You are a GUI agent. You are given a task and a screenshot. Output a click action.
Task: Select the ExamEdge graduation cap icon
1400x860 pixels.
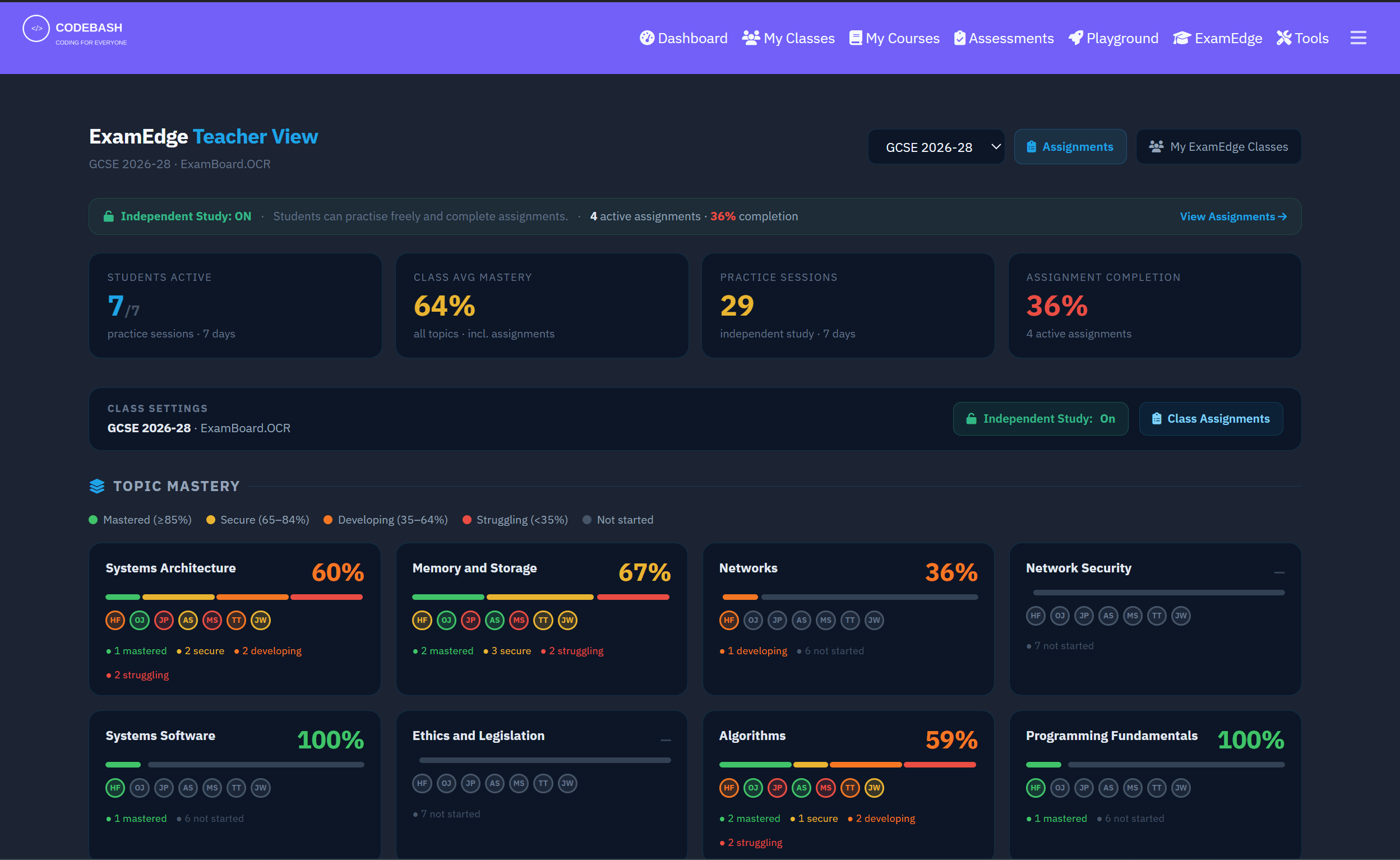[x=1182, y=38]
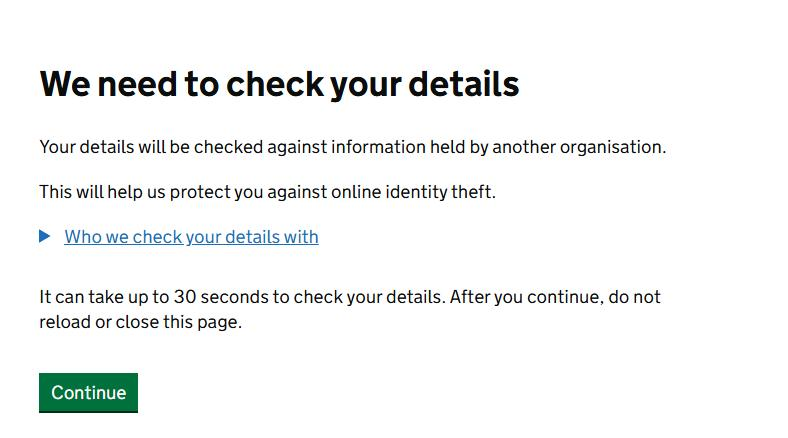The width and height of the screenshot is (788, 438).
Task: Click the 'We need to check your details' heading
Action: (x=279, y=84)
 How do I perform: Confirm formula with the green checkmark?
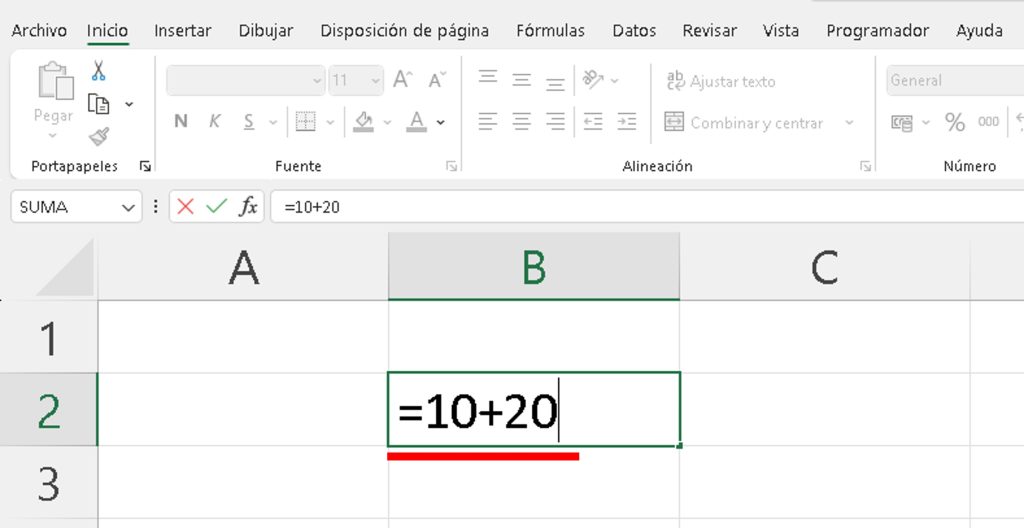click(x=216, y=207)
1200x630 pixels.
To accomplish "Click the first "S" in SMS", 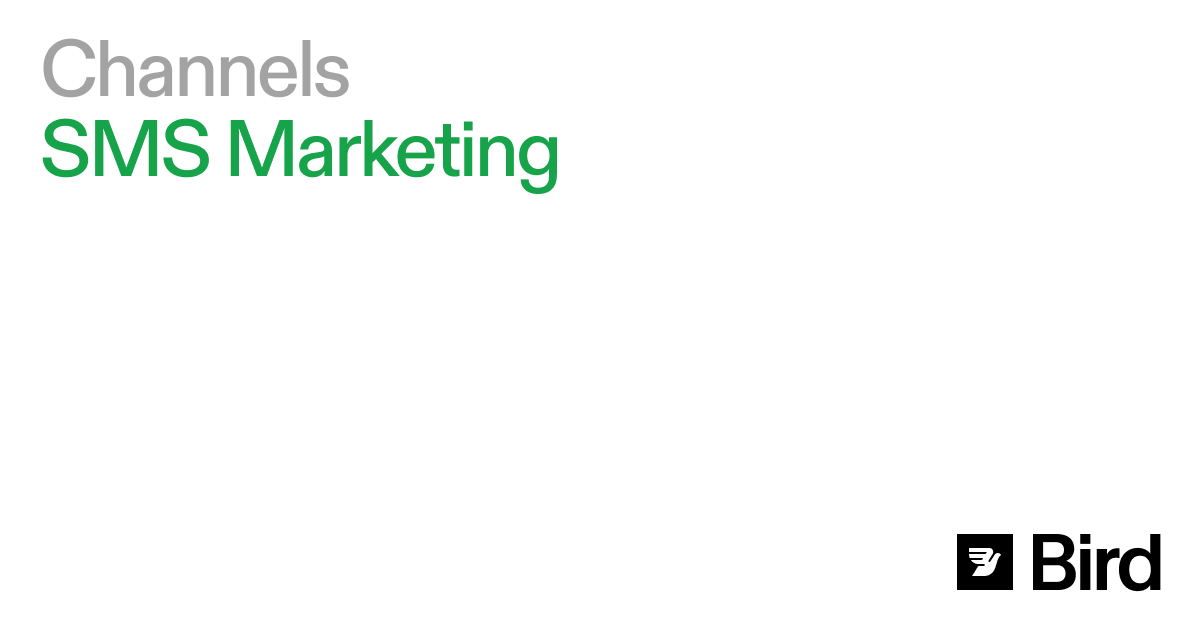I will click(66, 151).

* * *

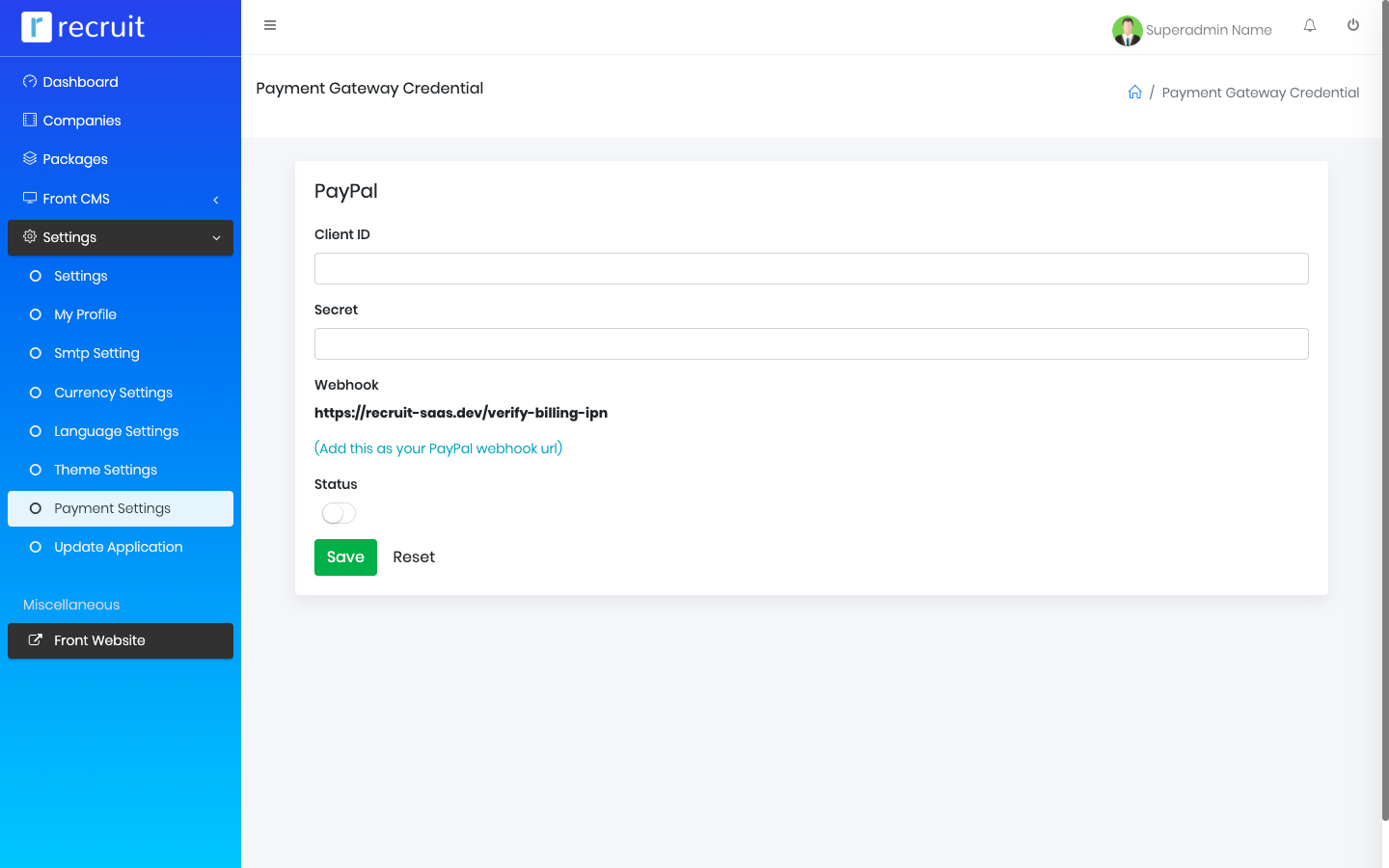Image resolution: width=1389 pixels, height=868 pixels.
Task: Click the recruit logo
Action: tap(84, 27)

==

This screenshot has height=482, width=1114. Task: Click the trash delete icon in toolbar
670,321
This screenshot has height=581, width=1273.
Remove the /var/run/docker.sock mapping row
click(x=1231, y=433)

**What you need to do:** Update everything from the line containing "Image resolution: width=1389" down to the line containing "Action: tap(84, 27)", changing "recruit logo" to "recruit wordmark" and keeping every other detail as it is. Omit the pictures from your answer.

**Complete response:**
Image resolution: width=1389 pixels, height=868 pixels.
Task: Click the recruit wordmark
Action: tap(84, 27)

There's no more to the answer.